Comparing Plankton vs. Microplastic Ratios between Samples from the N. Pacific Gyre
Algalita Marine Research and Education was founded by Captain Charles Moore, the sailor who brought the Great Pacific Garbage Patch to the world’s attention. They have spent years collecting data from each of the five gyres and have recently reached out to our lab to help them with some of the analysis.
We are aiming to sort through the contents of their samples collected from the North Pacific Gyre consisting of plankton, natural debris, and non-natural debris (aka plastics). After sorting, the weights of each group will be taken to determine the ratios of plastics to plankton within the sample. Using our FTIR-ATR, we will also identify the type of microplastics collected.
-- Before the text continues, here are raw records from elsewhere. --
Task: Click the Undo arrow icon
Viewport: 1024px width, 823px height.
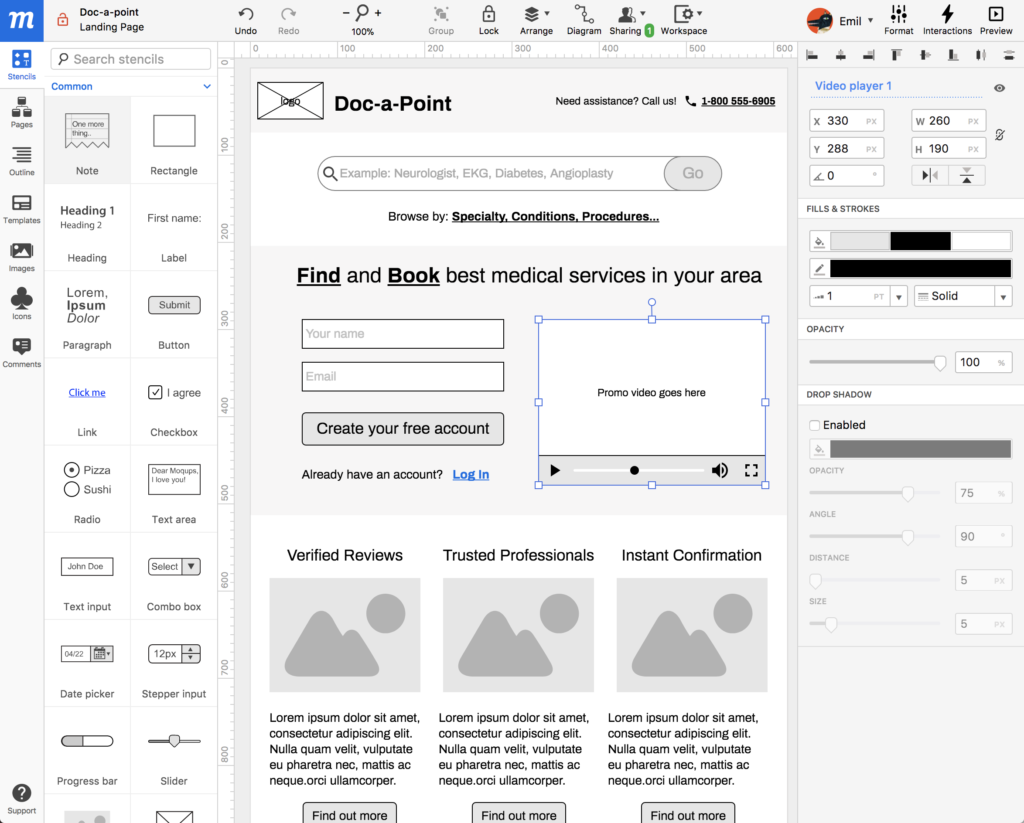Action: (x=246, y=14)
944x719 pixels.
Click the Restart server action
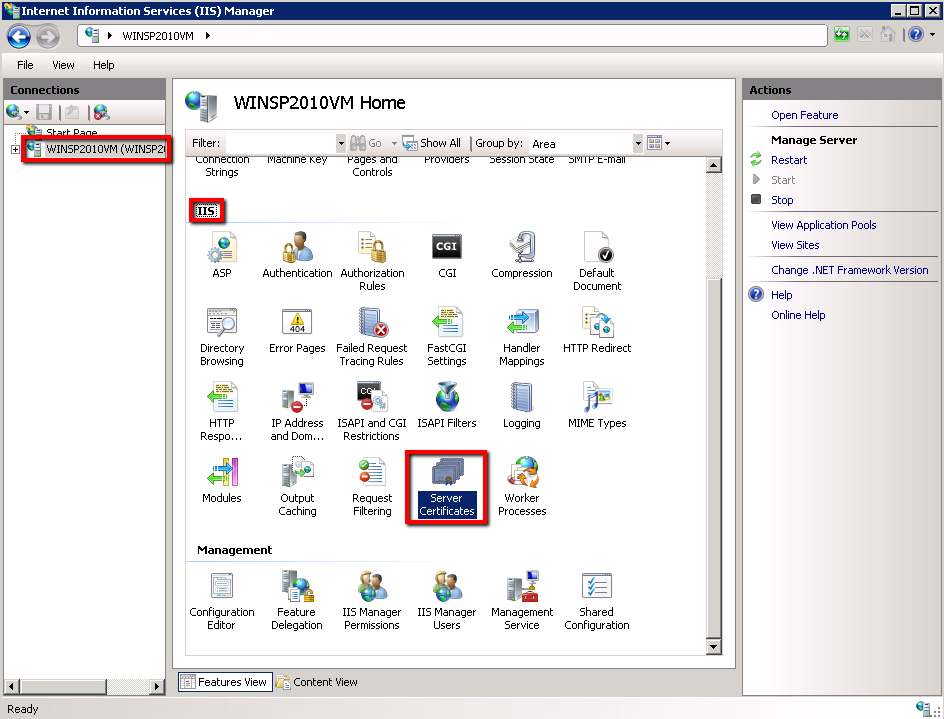pos(788,160)
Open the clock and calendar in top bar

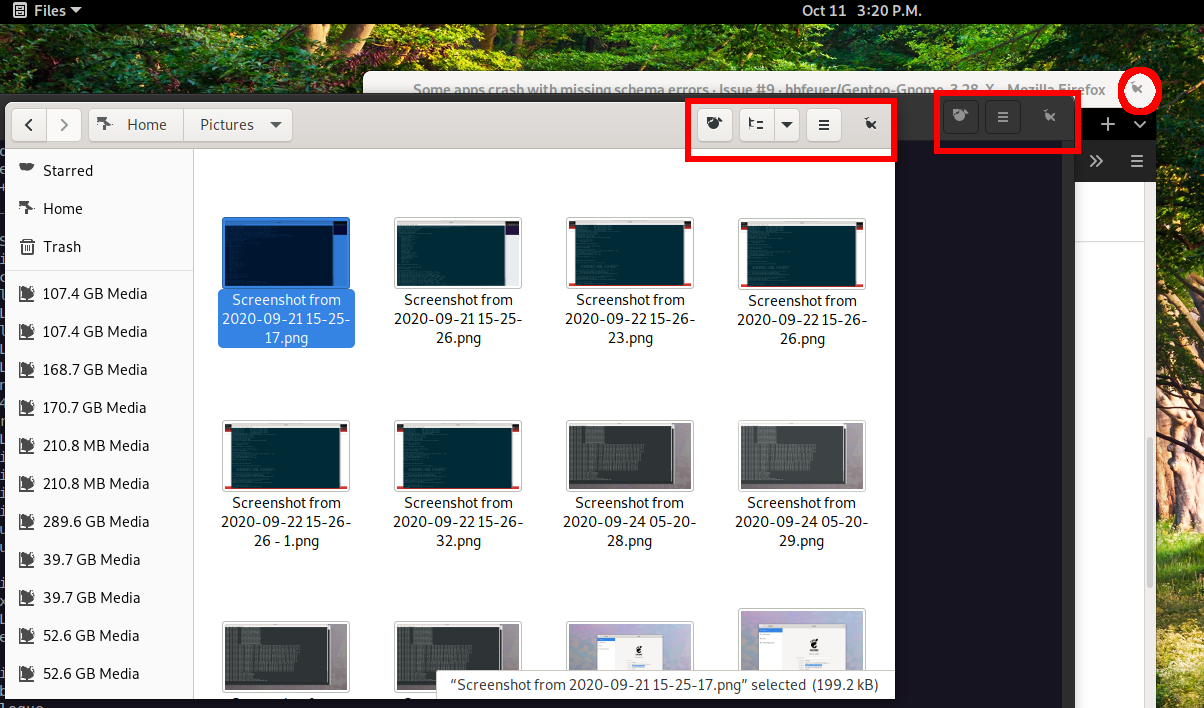[x=861, y=10]
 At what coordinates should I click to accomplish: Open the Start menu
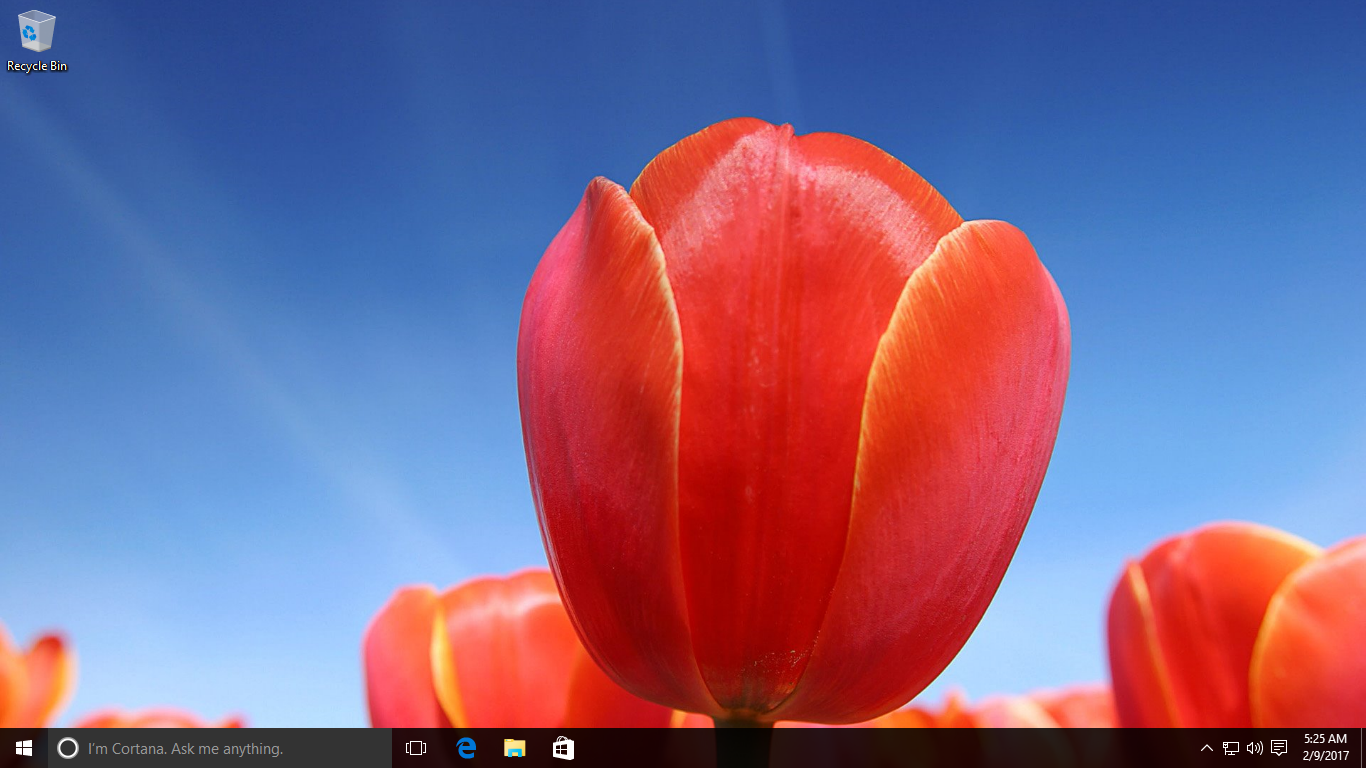pos(21,747)
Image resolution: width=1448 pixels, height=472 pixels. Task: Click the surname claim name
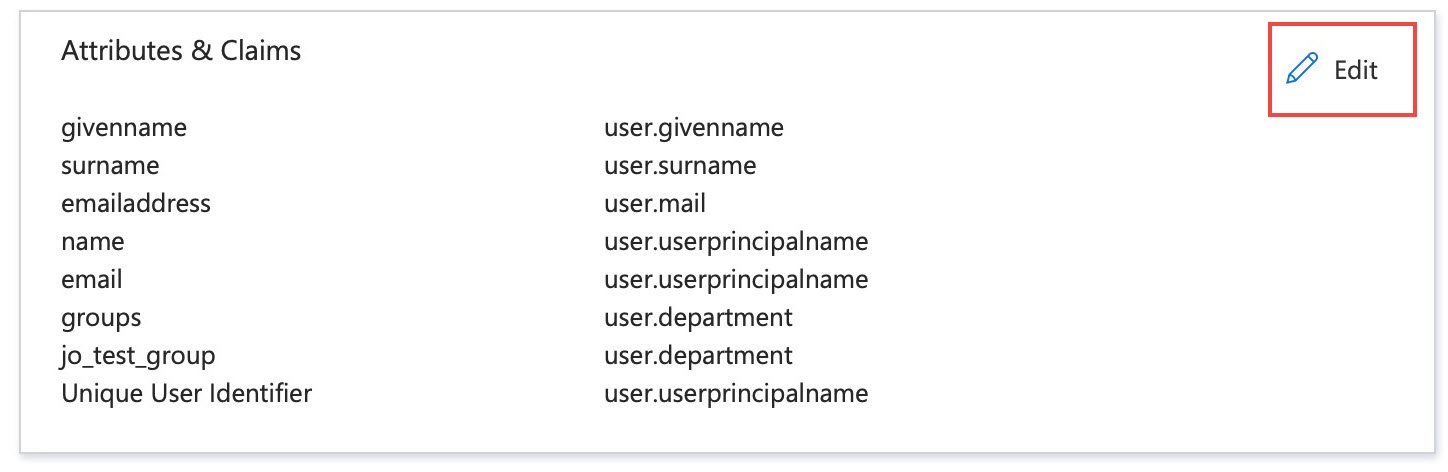click(110, 165)
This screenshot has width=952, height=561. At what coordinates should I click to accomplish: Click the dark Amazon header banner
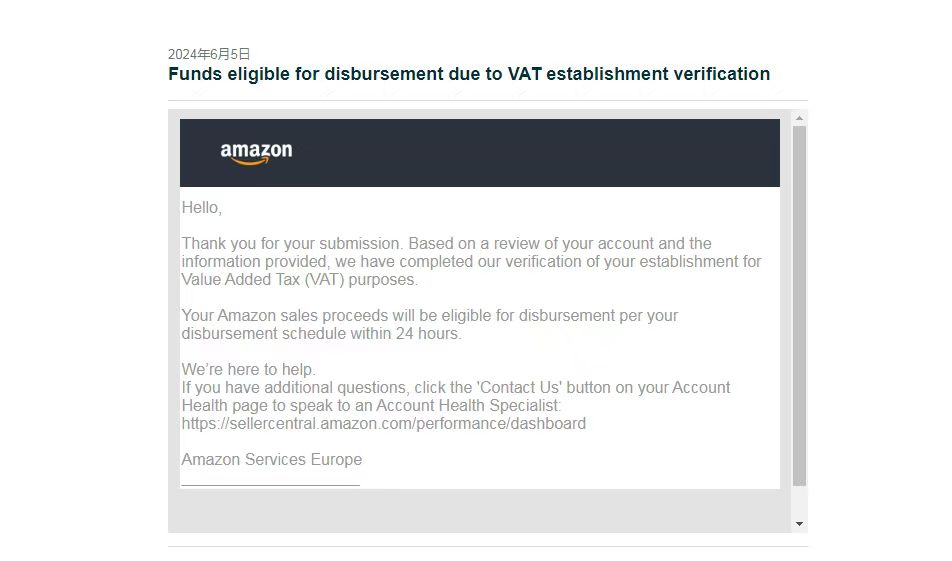(480, 153)
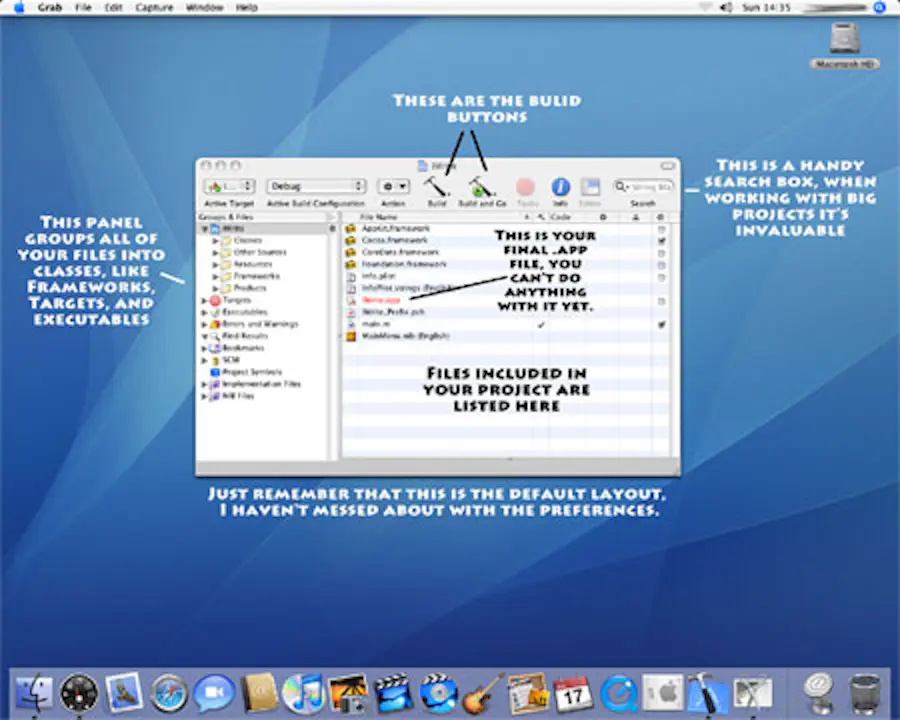The width and height of the screenshot is (900, 720).
Task: Click the Tasks stop icon in toolbar
Action: (x=525, y=186)
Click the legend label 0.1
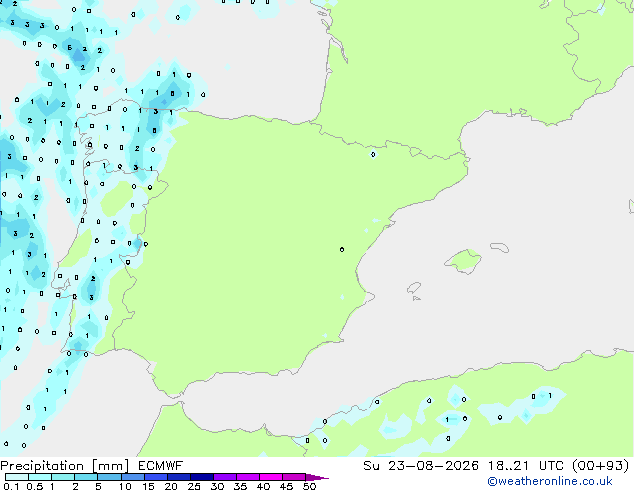This screenshot has width=634, height=490. click(x=11, y=486)
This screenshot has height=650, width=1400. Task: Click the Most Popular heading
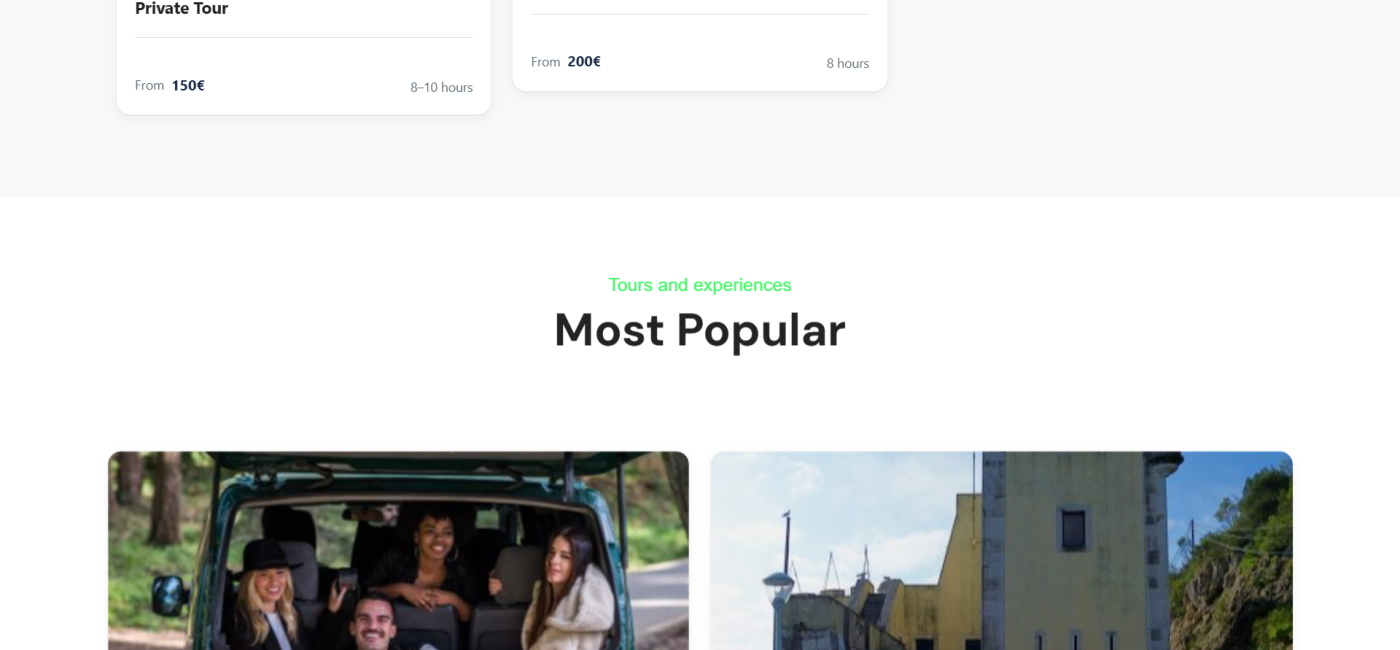[x=700, y=330]
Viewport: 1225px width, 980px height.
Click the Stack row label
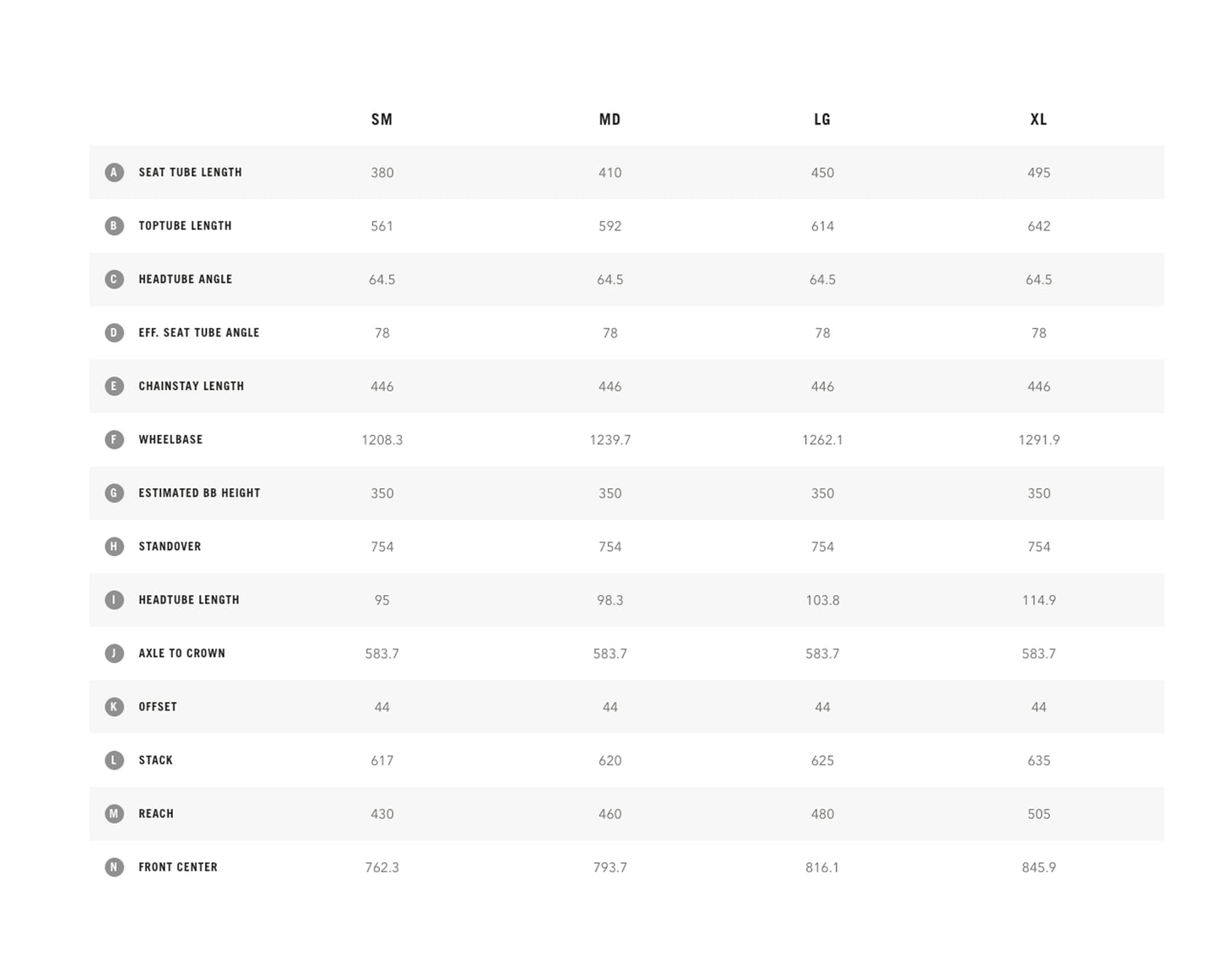coord(155,760)
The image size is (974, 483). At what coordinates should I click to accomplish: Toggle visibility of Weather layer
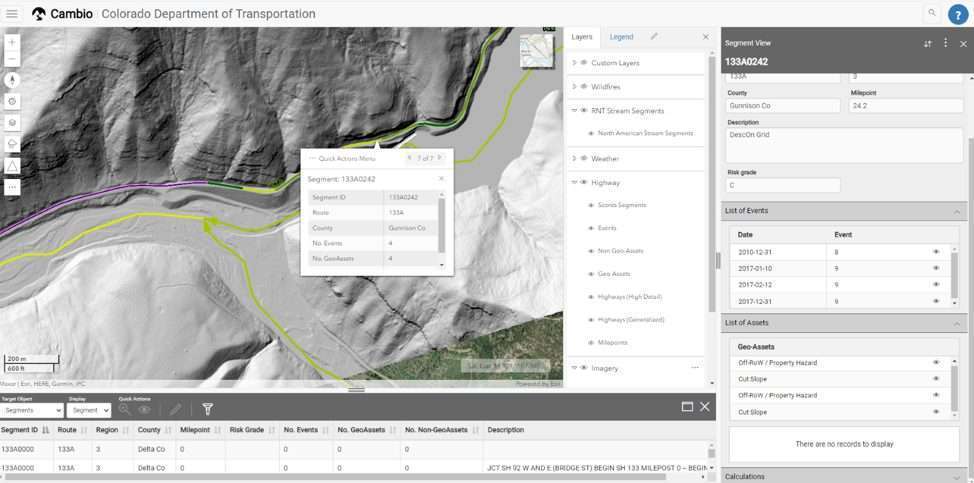(x=583, y=158)
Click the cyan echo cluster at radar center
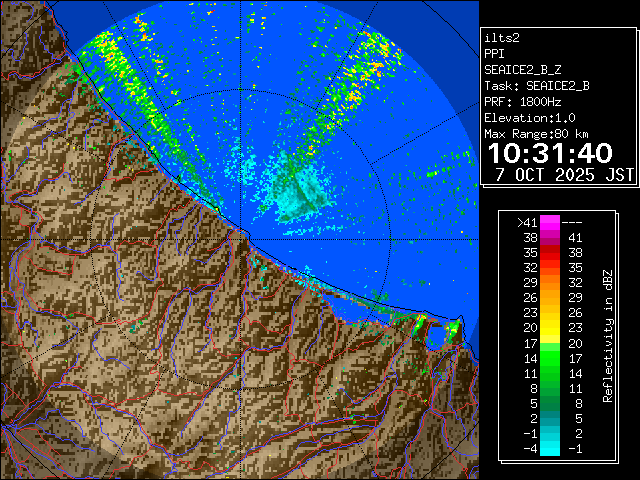Image resolution: width=640 pixels, height=480 pixels. [x=297, y=188]
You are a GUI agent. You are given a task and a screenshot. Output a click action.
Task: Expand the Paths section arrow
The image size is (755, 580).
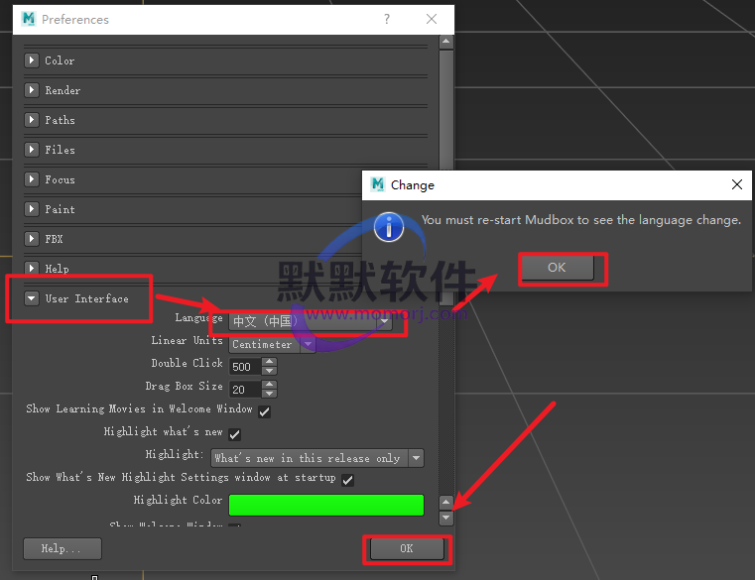click(32, 120)
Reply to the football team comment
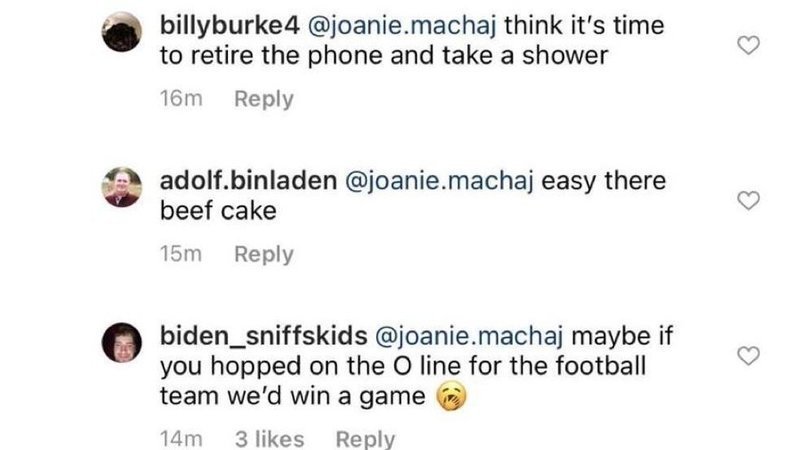 coord(365,438)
Click HERE to learn more about Algalita Marine Research and Education!
Photo of plankton under magnification with a blue fiber.
Can you spot it?
Microplastic Analysis of Surface Samples from the Shelikof Strait
In 2021, Bonnie Monteleone formed a partnership with the Ocean Plastics Recovery Project (OPR) to remove marine debris from Katmai National Park in Alaska. On this journey, with the help of Captain and co-founder Andy Schroeder, she lowered a manta trawl into the surface of the pacific ocean and towed it alongside the Island C, an OPR vessel. The results of this surface sampling were so intriguing that we had to do it again!
In the summer of 2022, two teams from Plastic Ocean Project (POP) left for that same journey. Each team sampled for 30 minutes and took extensive notes on the conditions of the weather and water throughout. The contents of the samples were shipped to the POP lab where they were processed and picked through for microplastics.
From the last two years, we have analyzed approximately 1,500 particles from 4 surface samples. The numbers are shocking and our analysis has identified plastics such as polyethylene, polypropylene, PET, and MORE. We intend to make another return trip with OPR in the summer of 2023 to collect more samples and see how the data changes from year to year.